Publication information
- Publisher: Editoriale Dardo
- First appearance: 1954
- Created by: EsseGesse

In-story information
- Alter ego: Yannick Leroc
- Partnerships: Roddy, Occultis
- Abilities: Strength, marksmanship

= Il Grande Blek =

Il Grande Blek is an Italian Western comic book, first published in Italy on October 3, 1954, by Editoriale Dardo. Blek was written and illustrated by Giovanni Sinchetto, Dario Guzzon and Pietro Sartoris, a trio also known as EsseGesse.

==Fictional character==
Blek is the leader of a group of trappers during the American Revolutionary War, who fight against the cruel Redcoats, the symbol of British colonialist oppression.
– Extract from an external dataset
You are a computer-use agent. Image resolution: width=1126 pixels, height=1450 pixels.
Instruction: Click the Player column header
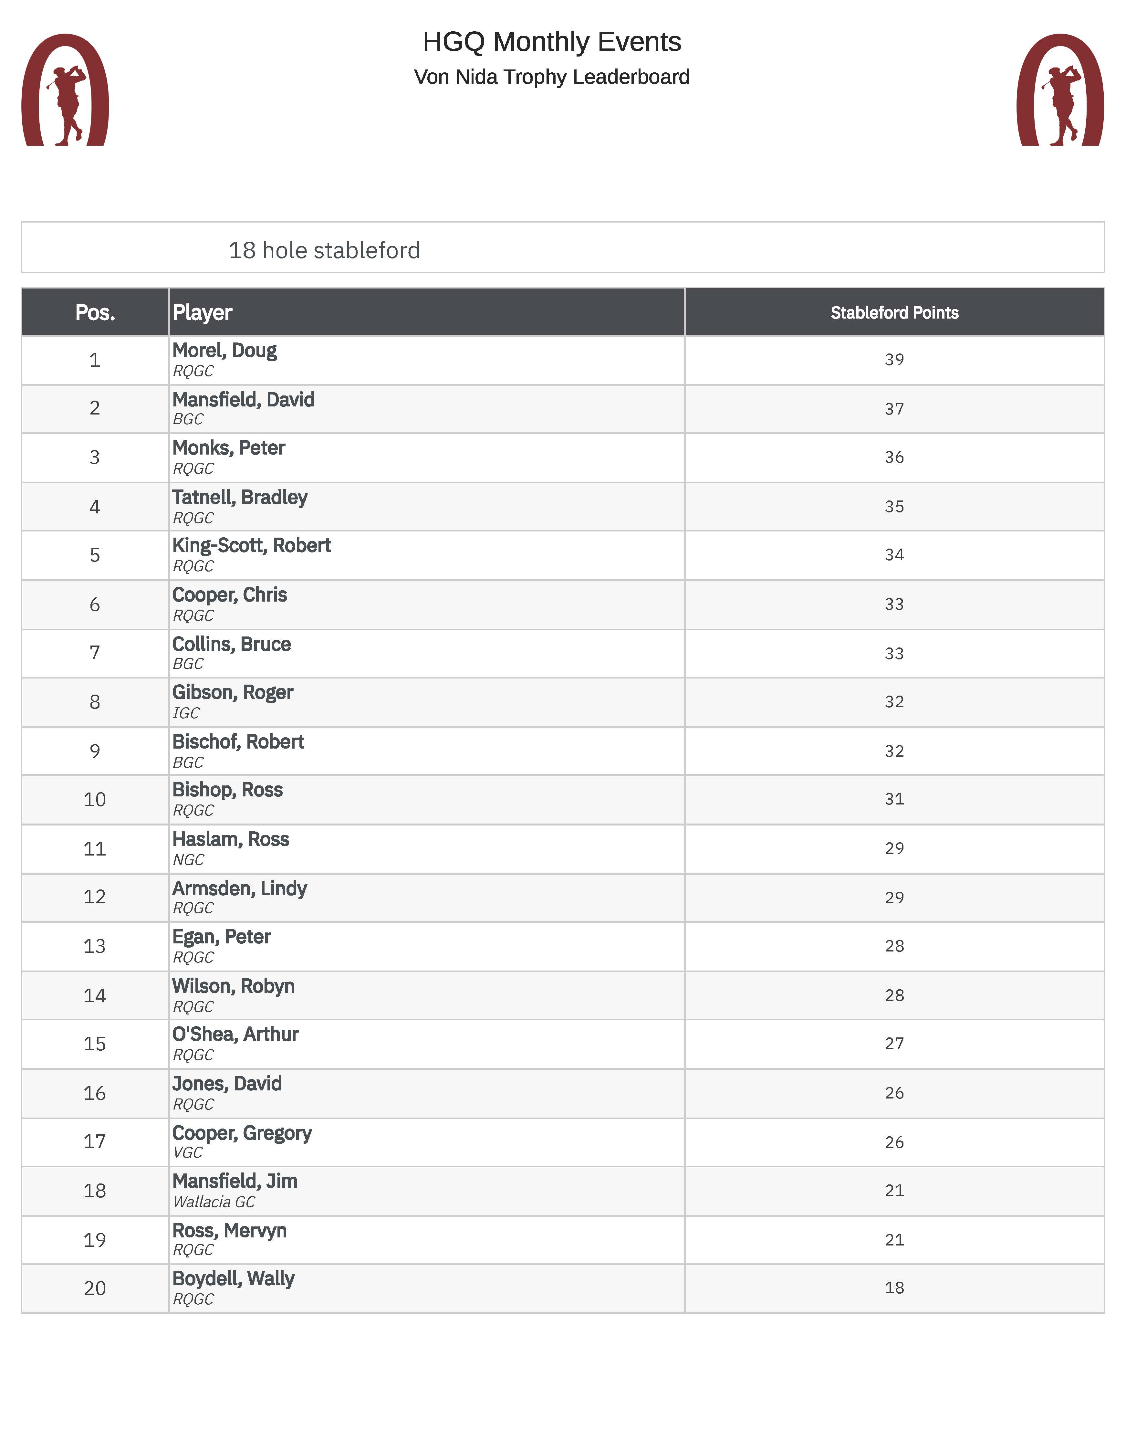coord(202,312)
Blek's best friends and allies are his stepson Roddy Lassiter and Professor Cornelius Occultis. Although not present in every episode, lawyer Connoly, the leader of American revolutionaries in Boston, is another prominent character. Benjamin Franklin also made occasional appearances.

==Publication history==
===Italy===
The prototype of the character was published in another comic called Il Piccolo Trapper in 1953, inspired by the works of Fenimore Cooper and Zane Grey. The blonde giant appeared a year later. From 1954 to 1967, 654 strips were published in the Collana Araldo series. In its heyday, the strip boasted a weekly circulation of 400,000. However, the authors moved on to create Comandante Mark after a financial disagreement with the original publisher in 1965.

In addition to Italy, Blek was reprinted in other countries such as Greece (as Μπλεκ), Turkey (as Teksas, Çelik Blek), France (as Blek le Roc), and former Yugoslavia (as Veliki Blek). The Slovenian national minority in Italy was introduced to Blek in Slovene in 1959 (as Silni Tom, meaning Tough Tom); the Slovenian translation was changed to Veliki Blek in the 1990s. In Scandinavia, he was called Davy Crockett, although he has nothing to do with the historical figure.

===France===
Carlo Cedroni, Nicola Del Principe and many others continued the production for Éditions Lug, while the list of French authors included Jean-Yves Mitton and André Amouriq. The title peaked at 300,000 copies. Blek also received a revamped origin; writer Marcel Navarro revealed "Blek" means "Golden Hair" in the language of Native Americans, but that he was born Yannick Leroc in Saint-Malo, France on November 27, 1749.

===Yugoslavia===
In former Yugoslavia, Blek was published in the Lunov magnus strip and Strip zabavnik series. The character reached the print run of 100,000, so in 1978 the local publisher (Dnevnik from Novi Sad) decided to produce its own licensed material, colloquially known as YU Blek. The writers were Petar Aladžić, Predrag Ivanović, Miodrag Milanović, Ivica Mitrović and Svetozar Obradović. The list of artists included Stevan Brajdić, Milorad Žarić, Miodrag Ivanović, Predrag Ivanović, D. Ivković, Branislav Kerac, Bojan Kerzan, Pavel Koza, Vladimir Krstić, Spasoje Kulauzov, Marinko Lebović, B. Ljubičić, Stevo Maslek, Nikola Maslovara, Radič Mijatović, Željko Mitrović, Ahmet Muminović, Slavko Pejak, Dušan Pivac, Branko Plavšić, Zdravko Popović, Sibin Slavković (pen name "S. Žunjević"), Ljubomir Filipov and Adam Čurdinjaković. More than 70 episodes were produced, including a sticker album.

===Greece===
In Greece, it was journalist and comic writer Stelios Anemodouras (1917 - 2000) who first published Il Grande Blek stories on a weekly basis for almost 25 years (1969 - 1994). He, then continued the Blek edition on a monthly basis, until 2011 when his publishing house titled "Periodikos Typos" (by his son, Giorgos Anemodouras) ended its operating. From 2014 Stelios Anemodouras' grandson, Leokratis Anemodouras has been publishing the new Blek magazine ("ΜΠΛΕΚ, τα Καλύτερα Κόμικς" by "Mikros Iros" Co), today on a 2montly basis. During the 70s, Stelios Anemodouras along with illustrator Byron Aptosoglou (1923 - 1990) created 8 new Il Grande Blek stories, which were published, mainly in the Μεγάλος ΜΠΛΕΚ mag. New Greek stories by writers Nikos D. Nikolaidis and Giorgos Pol. Papadakis, illustrated by comic artist Kostas Fragiadakis, were published both in Greek and Italian editions, a few years ago.

==Influence==
The strip inspired Il Grande Blek, a 1987 film directed by Giuseppe Piccioni about a boy who loves comics.